Construction companies handle expense reports by requiring every submission to include a job cost code that maps the spend to a specific project, phase, and cost category. Platforms like Vergo address this by embedding cost code selection directly into mobile receipt capture, so field crews code expenses at the point of purchase rather than retroactively.
A job cost code is a structured identifier—typically combining a project number, phase code, and cost category—that tells your accounting system exactly where an expense belongs. For example, code 2024-117.03.450 might represent Project 2024-117, Phase 03 (Rough-In), Cost Category 450 (Small Tools & Consumables).
In construction, expenses rarely belong to a single department. They belong to jobs. When a superintendent buys anchor bolts at a supply house, that receipt must reach the correct project's cost ledger, not a generic "materials" line. Job cost codes make that routing possible.
Unlike corporate expense reporting where costs roll up by department, construction expense coding is multi-dimensional: project, phase, cost type, and sometimes subcontract or change-order reference. This granularity is what separates construction accounting from standard GL accounting.
When expense reports don't connect to project cost codes, the damage compounds quickly. Controllers can't trust job-cost-to-complete forecasts. Project managers lose visibility into actual vs. budgeted spend. Estimators build future bids on flawed historical data.
Consider a $12M highway bridge project where the field team submits $40K in monthly fuel, tool, and supply receipts without cost codes. That $40K sits in overhead. The PM's budget report shows the job is on track—until final cost reconciliation reveals a 3% margin shortfall.
Before: Manual, disconnected process. A superintendent on the Riverside Medical Center job buys $1,800 in concrete saw blades. He submits a paper receipt to the office. The bookkeeper enters it to a generic materials account. The expense never reaches Job 2024-032, Phase 05 (Concrete), Cost Code 520 (Equipment Consumables). The PM never sees it in her budget.
After: Cost-coded at the point of purchase. The same superintendent uses a company card pre-mapped to Job 2024-032. At submission, he selects Phase 05 and Cost Code 520 from a dropdown filtered to his active project. The expense hits the job cost ledger the same day. The PM's cost report updates automatically.

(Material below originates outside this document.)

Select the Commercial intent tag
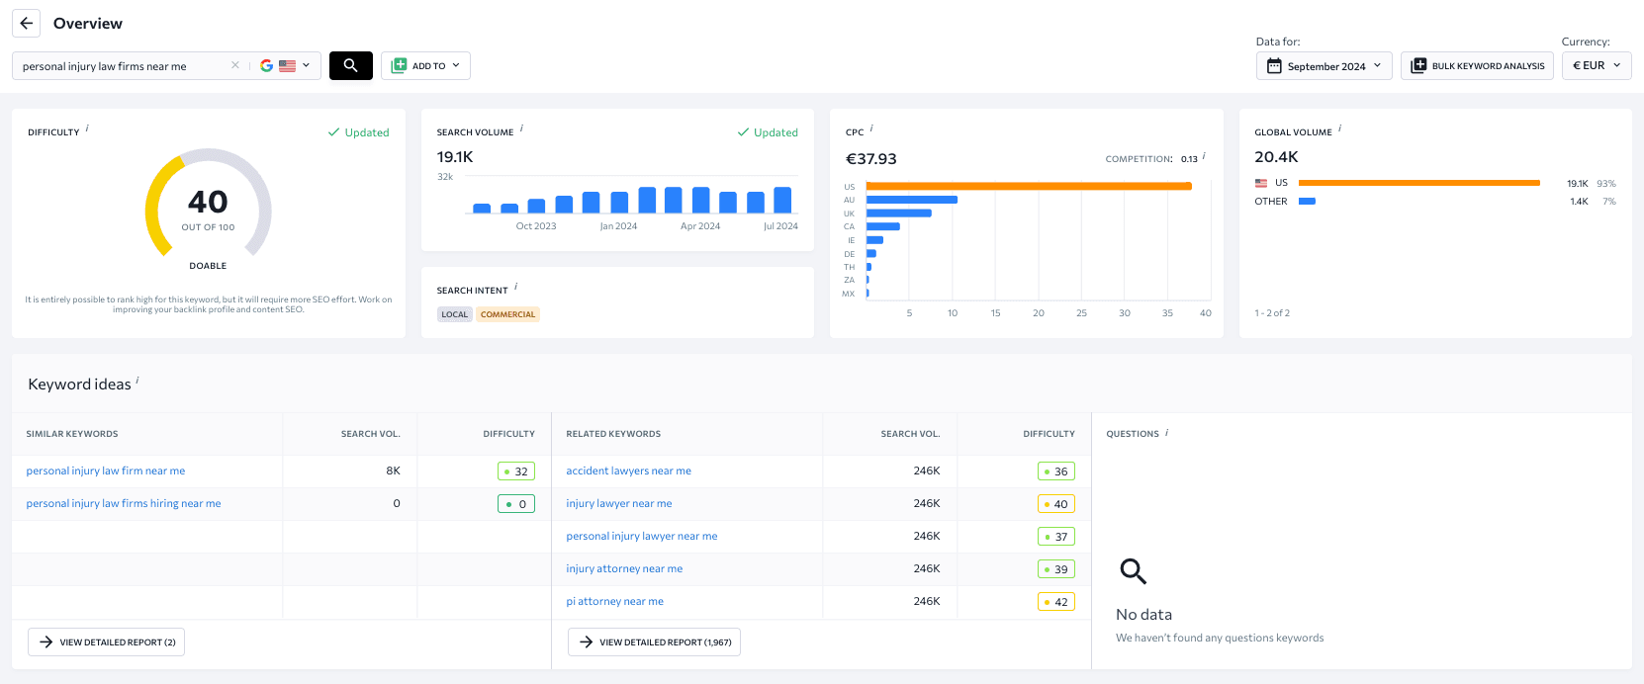 (x=507, y=314)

Change order scenario. During tenant improvement work on the 4th-floor buildout, the GC approves a $6,200 expedited material delivery. The field engineer codes the expense to Job 2024-055, CO-07, Cost Code 310 (Materials—Owner Change). This keeps change order costs separated from base contract costs, protecting margin analysis on the original scope.

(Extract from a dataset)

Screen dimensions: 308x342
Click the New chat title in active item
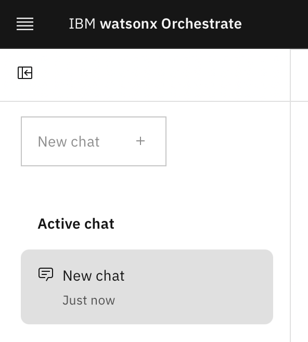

Vergo is a card-agnostic expense management platform built for construction. Connect any corporate or project credit card and get full visibility and control over field spending.

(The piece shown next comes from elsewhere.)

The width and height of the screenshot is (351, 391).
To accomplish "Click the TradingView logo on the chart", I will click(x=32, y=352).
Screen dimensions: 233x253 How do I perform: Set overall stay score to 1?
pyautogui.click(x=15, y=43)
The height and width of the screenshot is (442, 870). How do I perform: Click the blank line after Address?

A job cost code is a multi-segment identifier that assigns an expense to a specific project, phase, and cost category. For example, 2024-032.05.520 routes spending to a particular job, its concrete phase, and equipment consumables. This structure enables accurate project-level cost tracking and supports WIP reporting and percentage-of-completion accounting.
Standard expense tools code costs by department or GL account—not by project, phase, and cost type. Construction requires multi-dimensional job costing. Without project-level tagging at the point of expense entry, costs land in overhead accounts and must be manually reclassified, delaying job cost reports and introducing errors into WIP schedules.
Uncoded or miscoded field expenses distort work-in-progress schedules by understating actual job costs. This inflates estimated profit, skews over/under billings, and can misstate revenue under percentage-of-completion accounting. Accurate expense-to-job-cost mapping ensures WIP reports reflect true project financial health at every reporting period.
Yes. Advanced job cost coding structures include a change order segment so field expenses tied to approved changes stay separate from base contract costs. This protects original-scope margin analysis and provides documentation for owner billing. Tagging at the point of purchase eliminates end-of-month manual sorting by accounting staff.
Construction expense platforms let field teams select active job numbers, phases, and cost codes when submitting receipts. Approved expenses sync directly to ERP or accounting systems like Sage 300 CRE, Vista, or Foundation. This eliminates manual journal entries, reduces coding errors, and gives project managers real-time cost visibility.